Looking for references: phenomenology of probability

A number of lines of inquiry have all been pointing in the same direction for me. I now have a question and I’m on the lookout for scholarly references on it. I haven’t been able to find anything useful through my ordinary means.

I’m looking for a phenomenology of probability.

Hopefully the following paragraphs will make it clearer what I mean.

By phenomenology, I mean a systematic account (-ology) of lived experience (phenomen-). I’m looking for references especially in the “cone” of influences on Merleau-Ponty, and the “cone” of those influenced by Merleau-Ponty.

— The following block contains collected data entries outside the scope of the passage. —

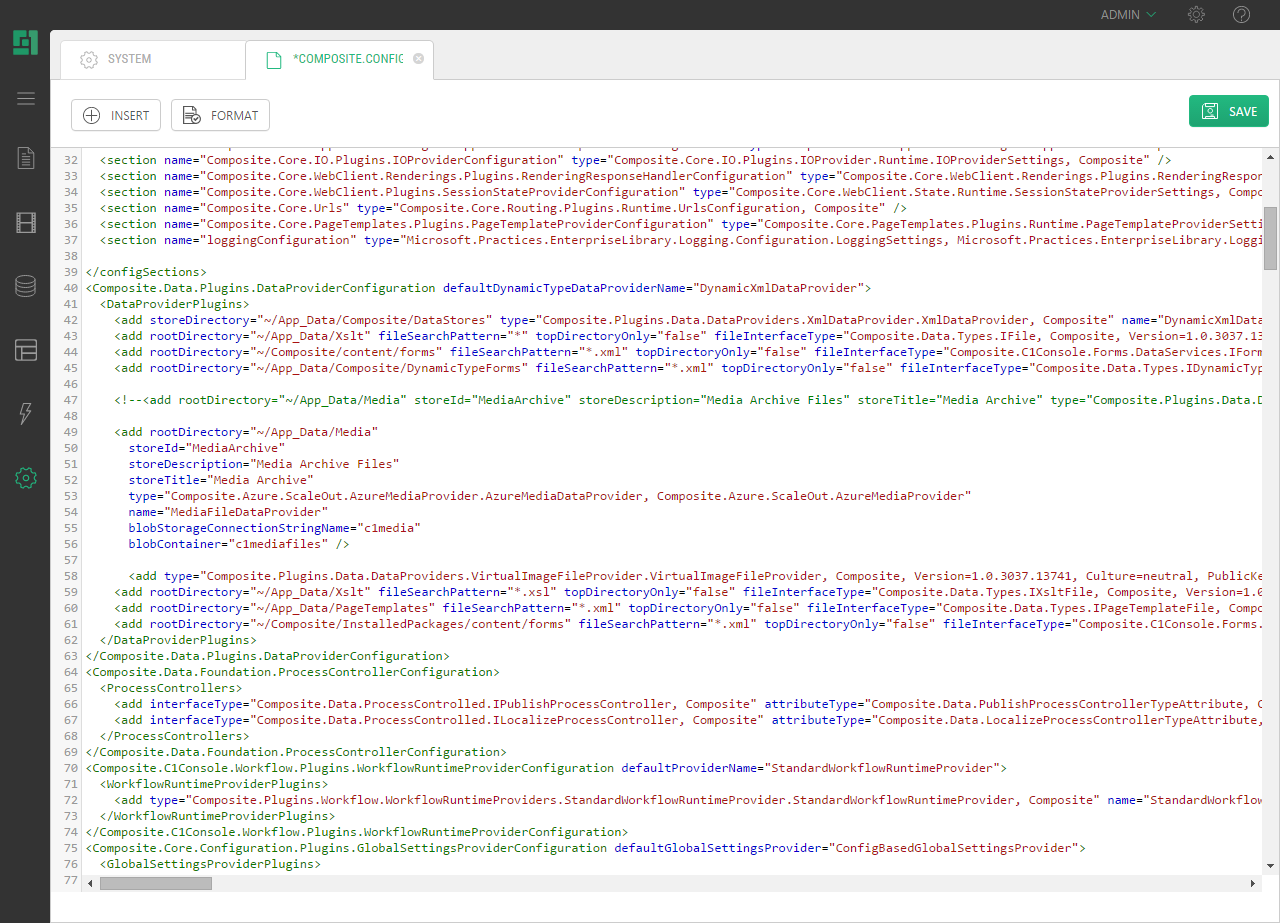Save the config file

1228,111
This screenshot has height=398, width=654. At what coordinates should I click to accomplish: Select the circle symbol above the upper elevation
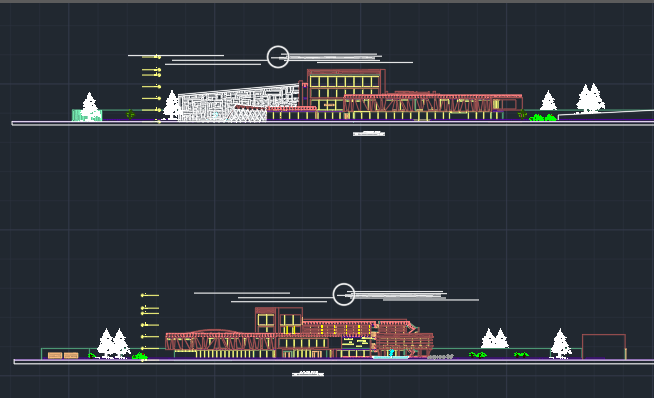[278, 57]
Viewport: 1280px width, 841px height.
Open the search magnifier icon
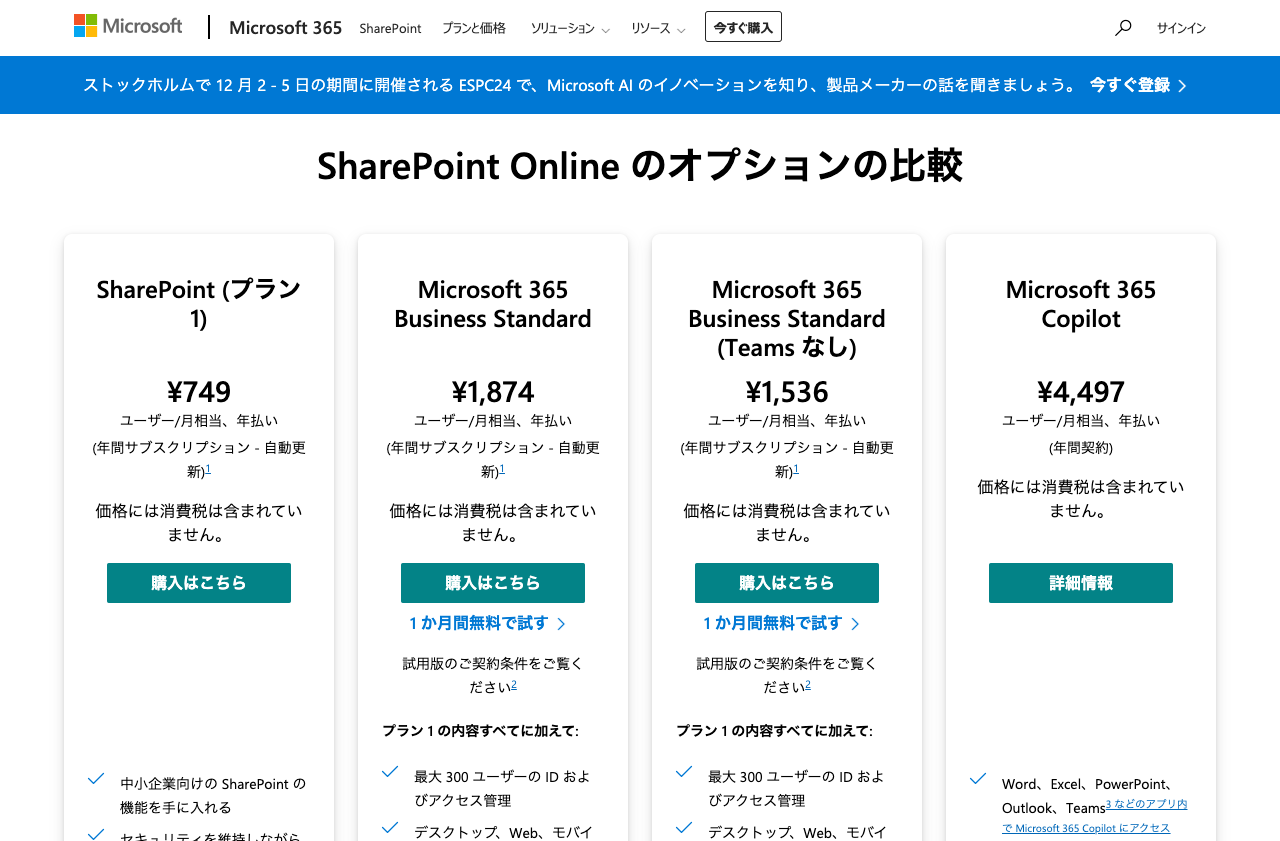tap(1122, 28)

By probability, I mean the whole gestalt of uncertainty, expectation, and realization that is normally covered by the mathematical subject. The simplest example is the experience of tossing a coin. But there are countless others; this is a ubiquitous mode of phenomenon.

There is at least some indication that this phenomenon is difficult to provide a systematic account for. Probabilistic reasoning is not a very common skill. Perhaps the best account of this that I can think of is in Philip Tetlock’s Superforecasting, in which he reports that a large proportion of people are able to intuit only two kinds of uncertainty (“probably will happen” or “probably won’t happen”), another portion can reason in three (“probably will”, “probably won’t”, and “I don’t know”). For some people, asking for graded expectations (“I think there’s a 30% chance it will happen”) is more or less meaningless.

Nevertheless, all the major quantitative institutions–finance, telecom, digital services, insurance, the hard sciences, etc.–thrive on probabilistic calculations. Perhaps there’s a concentration here.

The other consideration leading towards the question of phenomenology of probability is the question of the interpretation of mathematical probability theory. As is well known, the same mathematics can be interpreted in multiple ways. There is an ‘objective’, frequentist interpretation, according to which probability is the frequency of events in the world. But with the rise of machine learning ‘subjectivist’ or Bayesian interpretations became much more popular. Bayesian probability is a calculus of rational subjective expectations, and transformation of those expectations, according to new evidence.

So far in my studies and research, I’ve never encountered a synthesis of Merleau-Pontean phenomenology with the subjectivist intepretation of probability. This is somewhat troubling.

Is there a treatment of this anywhere?